O filme “Sonhos de Trem”, disponível na Netflix, começa de um jeito simples, quase silencioso. Mas é nesse silêncio que ele nos convida a escutar o que muitas vezes passa despercebido. A história nos leva a uma infância marcada por traumas, a uma vida adulta atravessada por perdas nunca explicadas e injustiças que jamais encontraram resposta. Coisas que a vida não resolveu, mas que as pessoas seguem carregando.
O filme fala da passagem do velho para o novo, não apenas das máquinas e das cidades, mas das pessoas. Do tempo que passa no corpo, na memória e na forma de olhar o mundo.

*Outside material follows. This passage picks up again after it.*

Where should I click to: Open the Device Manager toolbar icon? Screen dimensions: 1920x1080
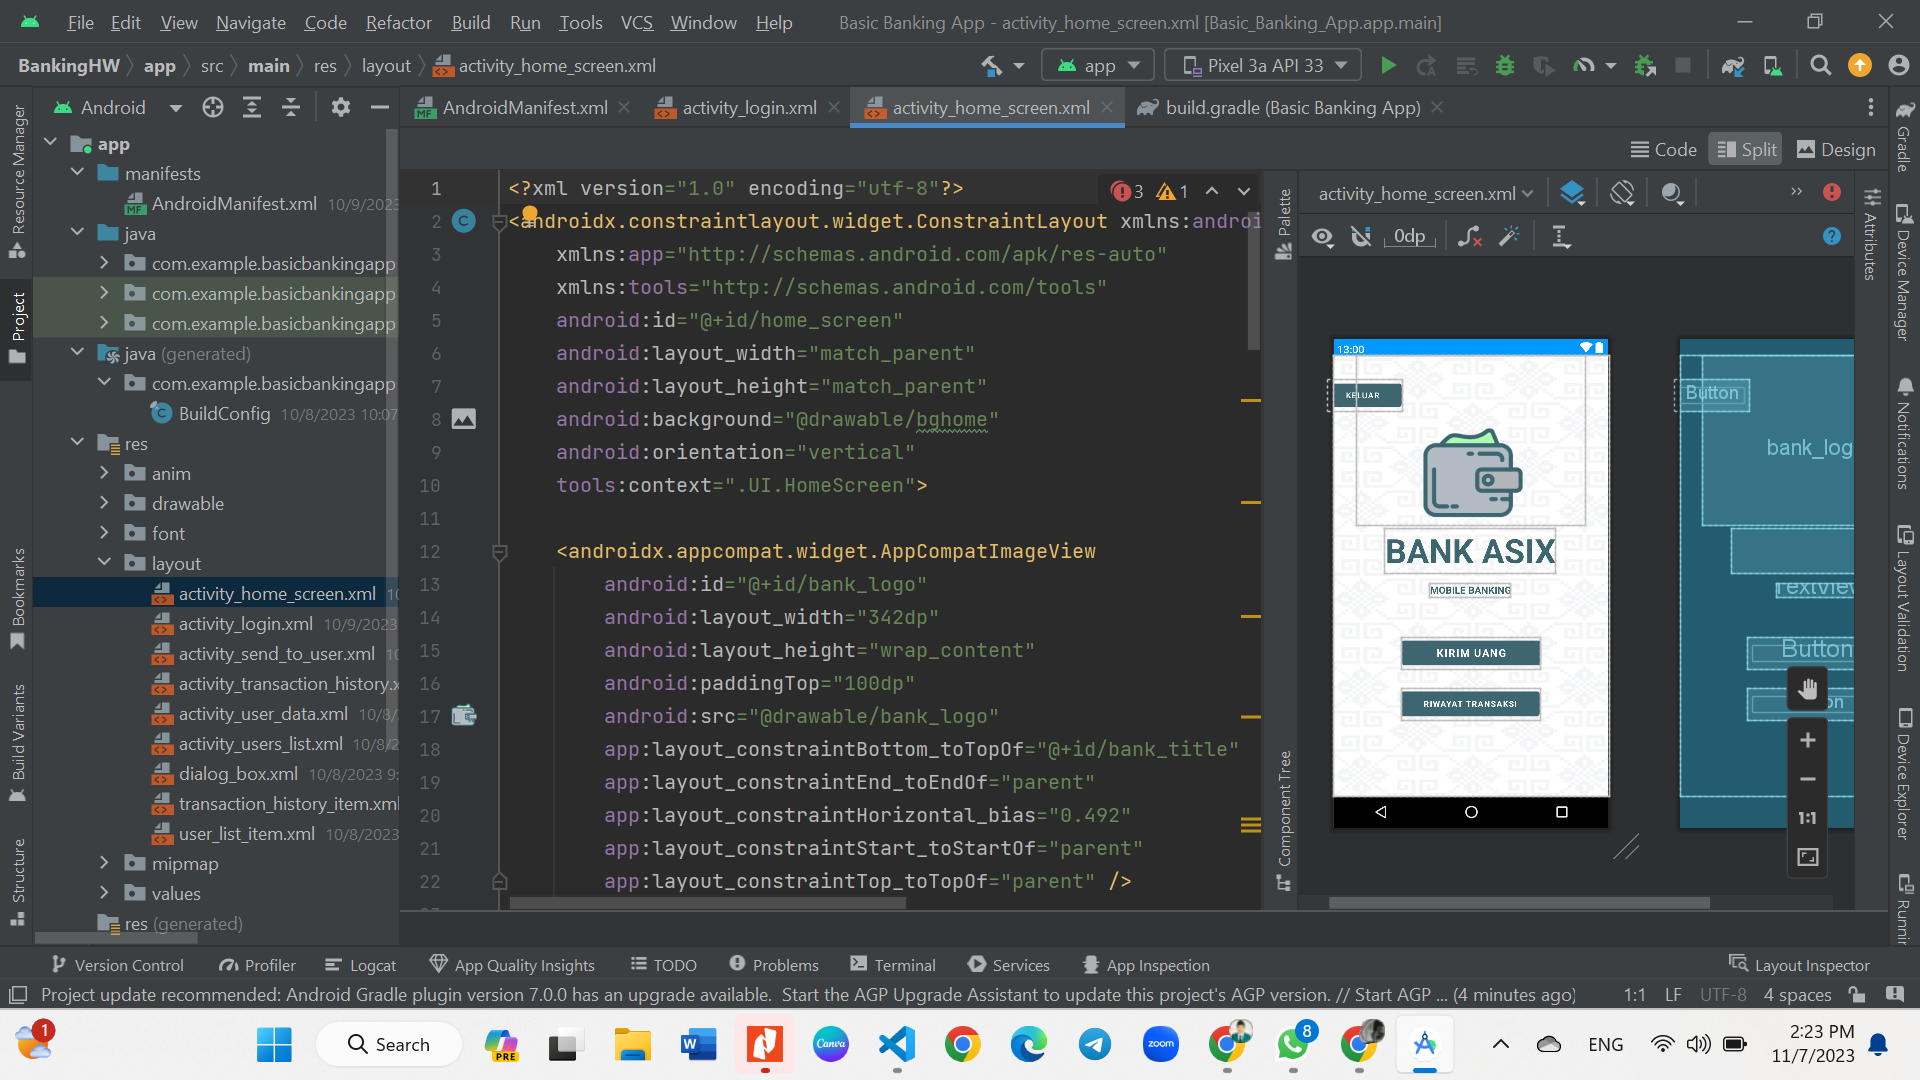click(x=1772, y=66)
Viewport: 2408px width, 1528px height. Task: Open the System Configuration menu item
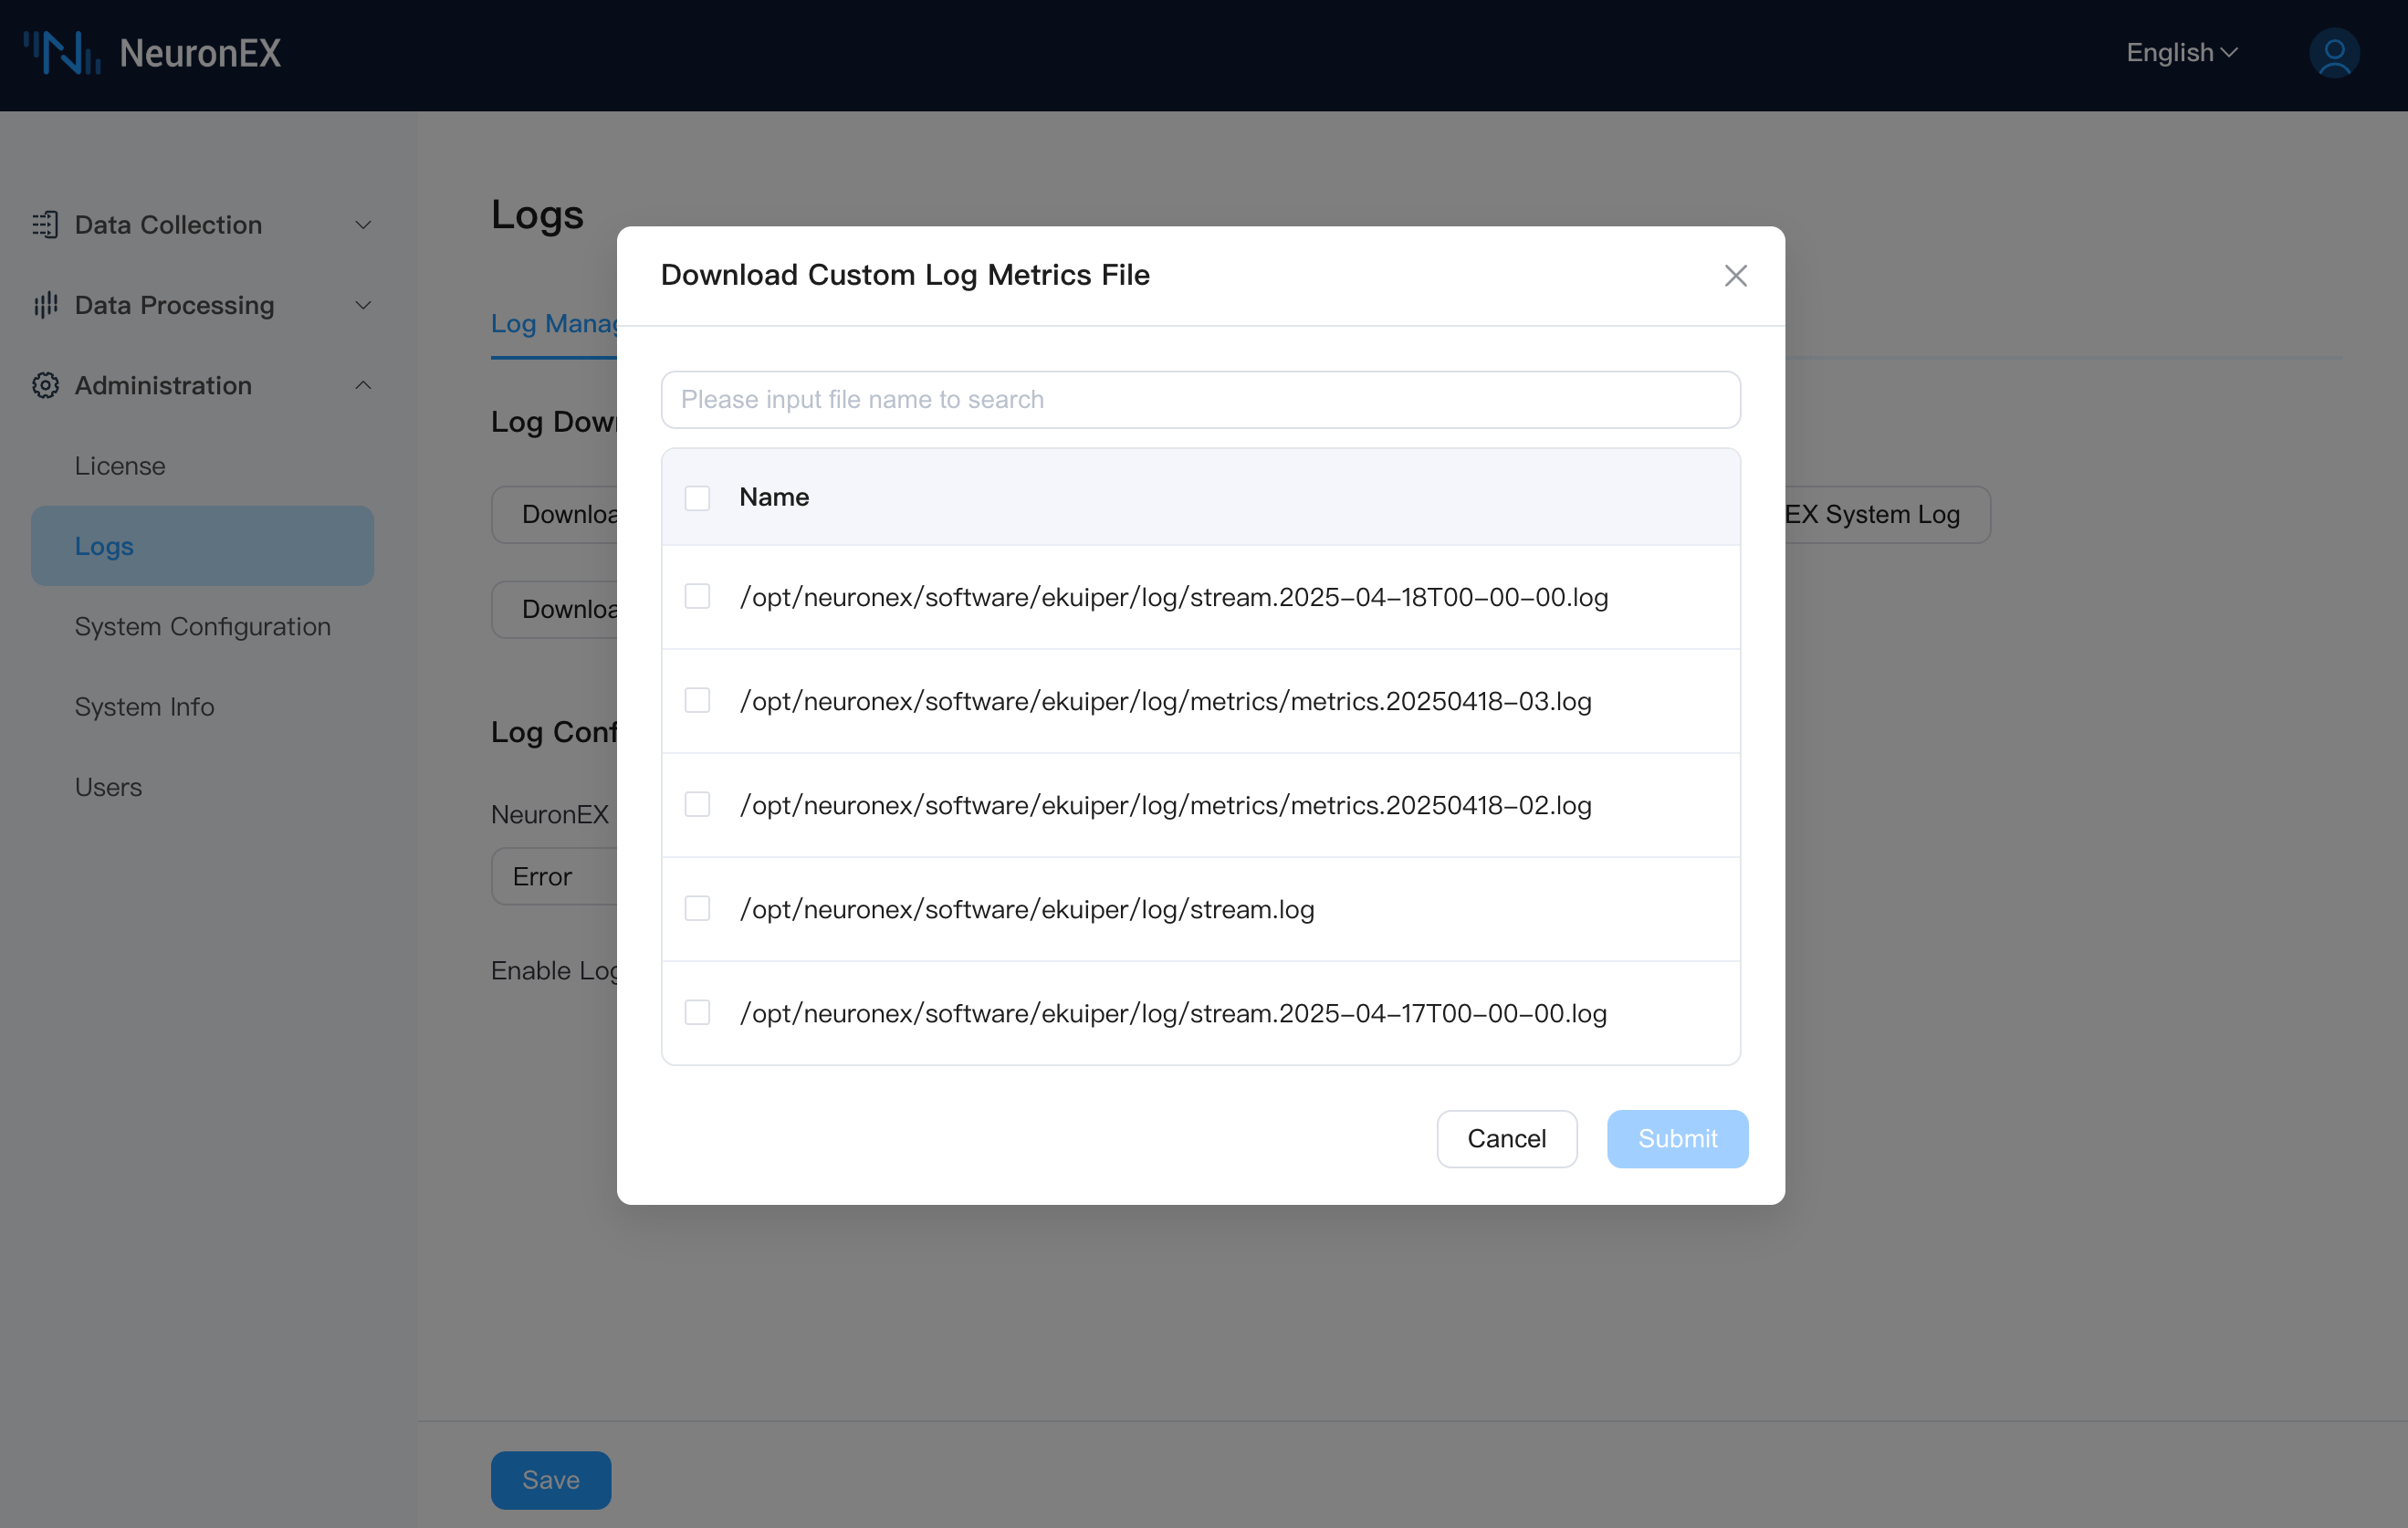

O envelhecer aparece sem pressa, mas também sem romantização: como parte natural de quem atravessou, e ainda atravessa, muita coisa. Há metáforas belíssimas.
O verde que nasce depois do incêndio nos lembra que a vida insiste, mesmo quando tudo parece queimado. A ligação com a ancestralidade mostra que ninguém caminha sozinho: somos feitos das histórias que vieram antes de nós.
“Sonhos de Trem” fala dessa convivência delicada entre a alegria e a tristeza, da beleza de estar vivo e da dor que acompanha quem segue vivendo depois de perder o que era essencial.
O filme não oferece respostas fáceis. Apenas nos lembra que continuar é, muitas vezes, aprender a caminhar com aquilo que não se resolve. E, ainda assim, seguir.